● Exercise prompt
Could you convert the rows below into a numbered list, starting at the line containing "What do you see at coordinates (252, 660)" and ending at the line containing "coordinates (89, 129).", with blank lines dropped and nothing else included?

● Data shown
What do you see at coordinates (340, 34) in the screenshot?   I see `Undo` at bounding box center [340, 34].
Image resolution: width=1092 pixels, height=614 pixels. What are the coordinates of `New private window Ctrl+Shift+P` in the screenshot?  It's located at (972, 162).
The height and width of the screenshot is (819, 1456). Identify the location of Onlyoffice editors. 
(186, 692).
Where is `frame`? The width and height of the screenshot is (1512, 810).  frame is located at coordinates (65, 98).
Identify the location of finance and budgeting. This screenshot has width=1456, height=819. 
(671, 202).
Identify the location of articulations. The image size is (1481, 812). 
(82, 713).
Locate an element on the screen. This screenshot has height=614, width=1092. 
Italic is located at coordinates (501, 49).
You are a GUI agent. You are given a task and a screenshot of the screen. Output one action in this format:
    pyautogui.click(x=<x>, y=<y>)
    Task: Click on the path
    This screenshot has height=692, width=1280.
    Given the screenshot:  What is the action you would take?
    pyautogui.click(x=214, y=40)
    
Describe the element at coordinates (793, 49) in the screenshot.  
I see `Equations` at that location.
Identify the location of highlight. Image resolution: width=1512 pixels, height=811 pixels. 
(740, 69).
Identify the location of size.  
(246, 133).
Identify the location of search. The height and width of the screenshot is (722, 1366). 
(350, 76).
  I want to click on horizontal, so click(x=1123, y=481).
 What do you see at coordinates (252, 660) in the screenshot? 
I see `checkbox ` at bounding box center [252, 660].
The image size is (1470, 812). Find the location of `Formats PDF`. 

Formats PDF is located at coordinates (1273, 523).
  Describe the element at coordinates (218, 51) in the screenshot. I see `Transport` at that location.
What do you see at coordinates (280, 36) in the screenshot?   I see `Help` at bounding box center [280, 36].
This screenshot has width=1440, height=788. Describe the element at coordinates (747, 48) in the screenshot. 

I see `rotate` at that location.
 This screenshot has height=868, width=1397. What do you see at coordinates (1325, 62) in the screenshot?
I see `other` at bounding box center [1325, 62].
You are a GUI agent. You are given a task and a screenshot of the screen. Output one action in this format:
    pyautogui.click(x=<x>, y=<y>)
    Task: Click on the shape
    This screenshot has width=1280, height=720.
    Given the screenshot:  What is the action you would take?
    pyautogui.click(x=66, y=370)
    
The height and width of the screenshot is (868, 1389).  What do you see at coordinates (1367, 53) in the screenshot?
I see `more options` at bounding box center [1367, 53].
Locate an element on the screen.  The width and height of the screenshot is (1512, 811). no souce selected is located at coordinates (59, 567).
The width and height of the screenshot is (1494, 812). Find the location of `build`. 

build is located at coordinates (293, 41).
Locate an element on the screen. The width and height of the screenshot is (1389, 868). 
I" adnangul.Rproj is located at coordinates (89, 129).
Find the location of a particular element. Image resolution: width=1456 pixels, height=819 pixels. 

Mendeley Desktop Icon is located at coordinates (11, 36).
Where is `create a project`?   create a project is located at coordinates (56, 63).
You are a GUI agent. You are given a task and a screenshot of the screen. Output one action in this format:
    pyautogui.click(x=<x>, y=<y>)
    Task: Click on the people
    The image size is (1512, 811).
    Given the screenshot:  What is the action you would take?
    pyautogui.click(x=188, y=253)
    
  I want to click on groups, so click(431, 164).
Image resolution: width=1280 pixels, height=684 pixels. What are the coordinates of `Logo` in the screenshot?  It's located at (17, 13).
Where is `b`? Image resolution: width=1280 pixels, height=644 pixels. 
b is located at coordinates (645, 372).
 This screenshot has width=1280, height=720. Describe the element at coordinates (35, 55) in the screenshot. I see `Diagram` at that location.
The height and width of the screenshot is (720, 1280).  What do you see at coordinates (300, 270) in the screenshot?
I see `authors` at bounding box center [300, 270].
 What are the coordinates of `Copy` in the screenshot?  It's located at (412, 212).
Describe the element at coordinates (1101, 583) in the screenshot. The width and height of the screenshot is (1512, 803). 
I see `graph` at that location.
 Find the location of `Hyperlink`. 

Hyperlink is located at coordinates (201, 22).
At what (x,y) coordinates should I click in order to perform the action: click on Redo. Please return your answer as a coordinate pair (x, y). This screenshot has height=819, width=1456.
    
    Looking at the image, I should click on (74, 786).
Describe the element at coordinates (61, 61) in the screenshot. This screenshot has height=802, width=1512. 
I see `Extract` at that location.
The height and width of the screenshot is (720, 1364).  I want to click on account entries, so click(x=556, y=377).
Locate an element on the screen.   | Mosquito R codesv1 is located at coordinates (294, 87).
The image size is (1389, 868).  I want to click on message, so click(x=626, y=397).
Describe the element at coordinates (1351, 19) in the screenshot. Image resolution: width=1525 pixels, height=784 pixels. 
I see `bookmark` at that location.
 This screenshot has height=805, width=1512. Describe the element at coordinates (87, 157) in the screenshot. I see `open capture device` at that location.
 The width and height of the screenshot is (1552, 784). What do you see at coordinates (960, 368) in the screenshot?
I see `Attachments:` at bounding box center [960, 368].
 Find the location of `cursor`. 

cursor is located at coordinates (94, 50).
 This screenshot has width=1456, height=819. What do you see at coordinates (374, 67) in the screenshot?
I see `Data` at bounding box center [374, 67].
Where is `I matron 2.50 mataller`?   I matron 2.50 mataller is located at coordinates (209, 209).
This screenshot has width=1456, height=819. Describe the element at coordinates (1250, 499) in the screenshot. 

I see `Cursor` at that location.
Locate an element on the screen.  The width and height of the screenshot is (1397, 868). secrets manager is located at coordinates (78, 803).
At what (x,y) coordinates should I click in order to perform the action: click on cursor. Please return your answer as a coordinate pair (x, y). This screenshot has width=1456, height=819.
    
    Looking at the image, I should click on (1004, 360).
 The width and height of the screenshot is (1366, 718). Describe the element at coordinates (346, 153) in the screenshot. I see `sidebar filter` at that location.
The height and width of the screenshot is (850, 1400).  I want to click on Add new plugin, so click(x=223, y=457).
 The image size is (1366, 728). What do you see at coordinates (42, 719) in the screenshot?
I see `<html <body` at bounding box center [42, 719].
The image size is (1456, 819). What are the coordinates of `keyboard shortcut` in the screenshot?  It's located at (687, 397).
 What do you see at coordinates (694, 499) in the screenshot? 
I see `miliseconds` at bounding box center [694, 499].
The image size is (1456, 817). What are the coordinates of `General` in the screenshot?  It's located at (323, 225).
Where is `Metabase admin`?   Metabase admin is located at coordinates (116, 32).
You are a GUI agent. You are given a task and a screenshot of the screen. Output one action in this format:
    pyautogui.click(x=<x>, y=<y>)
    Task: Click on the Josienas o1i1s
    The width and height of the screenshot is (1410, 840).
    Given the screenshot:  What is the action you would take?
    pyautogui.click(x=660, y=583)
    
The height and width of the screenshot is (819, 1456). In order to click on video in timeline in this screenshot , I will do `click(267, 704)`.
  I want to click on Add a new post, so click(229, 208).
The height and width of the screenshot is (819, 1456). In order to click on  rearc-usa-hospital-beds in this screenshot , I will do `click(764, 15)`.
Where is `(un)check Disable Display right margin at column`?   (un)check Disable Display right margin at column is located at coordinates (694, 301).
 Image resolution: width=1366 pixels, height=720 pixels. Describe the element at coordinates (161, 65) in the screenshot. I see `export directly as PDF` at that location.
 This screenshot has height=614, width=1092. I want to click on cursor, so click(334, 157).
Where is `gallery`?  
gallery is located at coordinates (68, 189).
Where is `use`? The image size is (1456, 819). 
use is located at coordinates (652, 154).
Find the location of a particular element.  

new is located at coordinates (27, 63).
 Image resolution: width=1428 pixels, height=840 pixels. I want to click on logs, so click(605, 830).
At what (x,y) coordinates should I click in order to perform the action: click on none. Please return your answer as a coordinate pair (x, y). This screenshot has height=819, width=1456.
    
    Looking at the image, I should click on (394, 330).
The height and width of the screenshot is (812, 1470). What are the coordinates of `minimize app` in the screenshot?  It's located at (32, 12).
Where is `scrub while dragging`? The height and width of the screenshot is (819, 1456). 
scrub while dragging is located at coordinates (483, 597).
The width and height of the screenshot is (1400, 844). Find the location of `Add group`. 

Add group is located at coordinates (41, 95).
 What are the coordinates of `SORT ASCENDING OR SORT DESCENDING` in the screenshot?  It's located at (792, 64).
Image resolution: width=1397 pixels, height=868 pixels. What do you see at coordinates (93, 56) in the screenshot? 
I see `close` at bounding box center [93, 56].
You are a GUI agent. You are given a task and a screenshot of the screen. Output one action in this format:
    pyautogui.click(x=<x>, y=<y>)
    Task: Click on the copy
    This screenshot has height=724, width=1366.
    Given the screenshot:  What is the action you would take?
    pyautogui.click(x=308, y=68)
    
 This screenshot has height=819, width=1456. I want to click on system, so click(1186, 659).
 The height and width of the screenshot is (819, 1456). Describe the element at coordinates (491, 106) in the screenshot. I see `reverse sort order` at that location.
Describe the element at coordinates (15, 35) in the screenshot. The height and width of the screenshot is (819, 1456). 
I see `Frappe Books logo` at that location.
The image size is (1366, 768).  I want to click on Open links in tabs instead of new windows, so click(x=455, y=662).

● Reply
1.  What do you see at coordinates (252, 660) in the screenshot? 
2. I see `checkbox ` at bounding box center [252, 660].
3. The image size is (1470, 812). Find the location of `Formats PDF`. 
4. Formats PDF is located at coordinates (1273, 523).
5.   Describe the element at coordinates (218, 51) in the screenshot. I see `Transport` at that location.
6. What do you see at coordinates (280, 36) in the screenshot?   I see `Help` at bounding box center [280, 36].
7. This screenshot has width=1440, height=788. Describe the element at coordinates (747, 48) in the screenshot. 
8. I see `rotate` at that location.
9.  This screenshot has height=868, width=1397. What do you see at coordinates (1325, 62) in the screenshot?
10. I see `other` at bounding box center [1325, 62].
11. You are a GUI agent. You are given a task and a screenshot of the screen. Output one action in this format:
12.     pyautogui.click(x=<x>, y=<y>)
13.     Task: Click on the shape
14.     This screenshot has width=1280, height=720.
15.     Given the screenshot:  What is the action you would take?
16.     pyautogui.click(x=66, y=370)
17. The height and width of the screenshot is (868, 1389).  What do you see at coordinates (1367, 53) in the screenshot?
18. I see `more options` at bounding box center [1367, 53].
19. Locate an element on the screen.  The width and height of the screenshot is (1512, 811). no souce selected is located at coordinates (59, 567).
20. The width and height of the screenshot is (1494, 812). Find the location of `build`. 
21. build is located at coordinates (293, 41).
22. Locate an element on the screen. The width and height of the screenshot is (1389, 868). 
23. I" adnangul.Rproj is located at coordinates (89, 129).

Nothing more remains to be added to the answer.